Directions for this task
What the response needs is every record, repeated verbatim, and no images.

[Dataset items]
::::

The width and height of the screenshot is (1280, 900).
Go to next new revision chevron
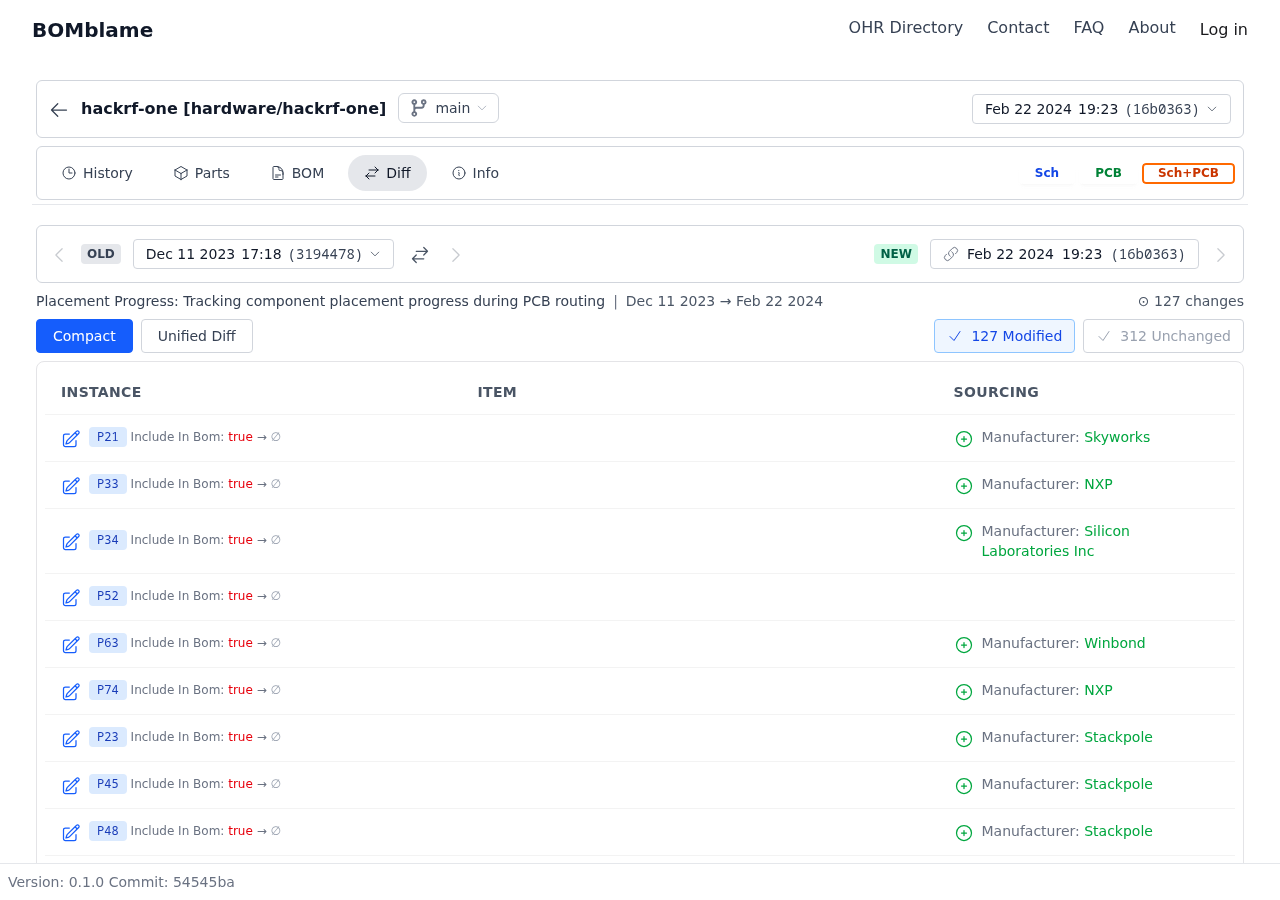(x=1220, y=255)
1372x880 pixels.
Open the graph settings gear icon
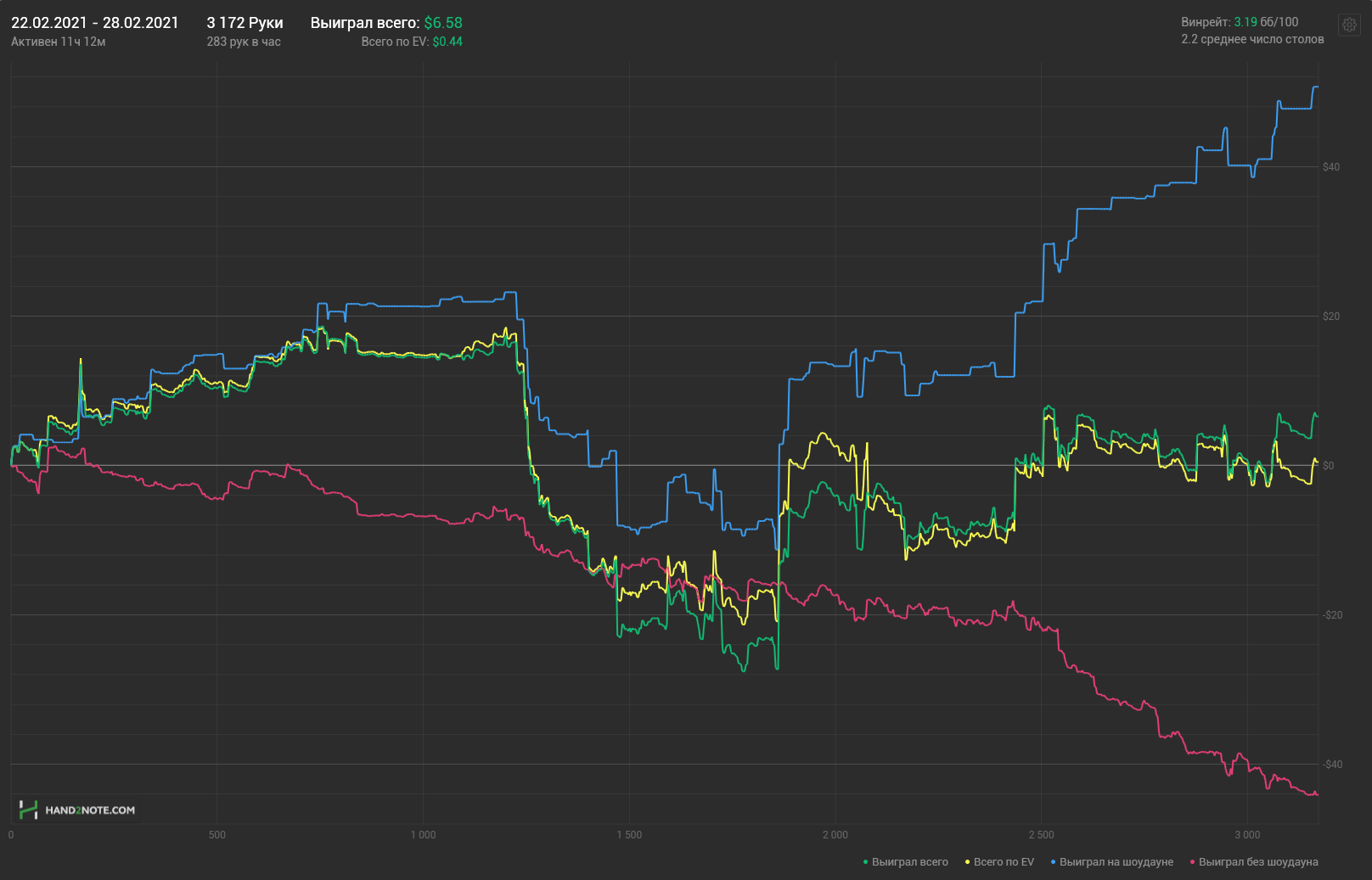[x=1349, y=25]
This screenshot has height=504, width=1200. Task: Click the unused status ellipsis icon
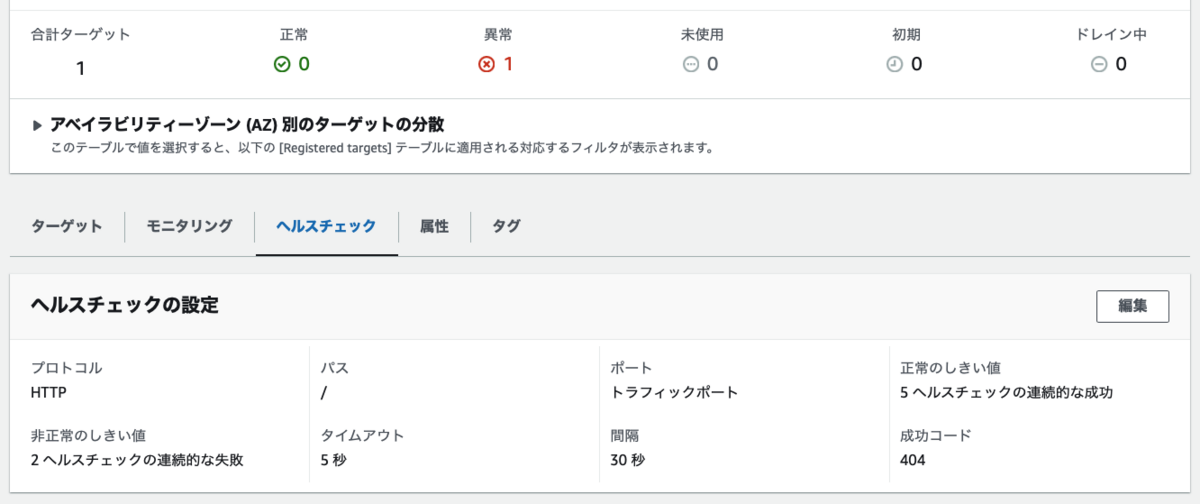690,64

::::

Response box
The width and height of the screenshot is (1280, 900).
Go to next new revision chevron
(x=1220, y=255)
1372x880 pixels.
Open the graph settings gear icon
[x=1349, y=25]
This screenshot has height=504, width=1200. Task: Click the unused status ellipsis icon
690,64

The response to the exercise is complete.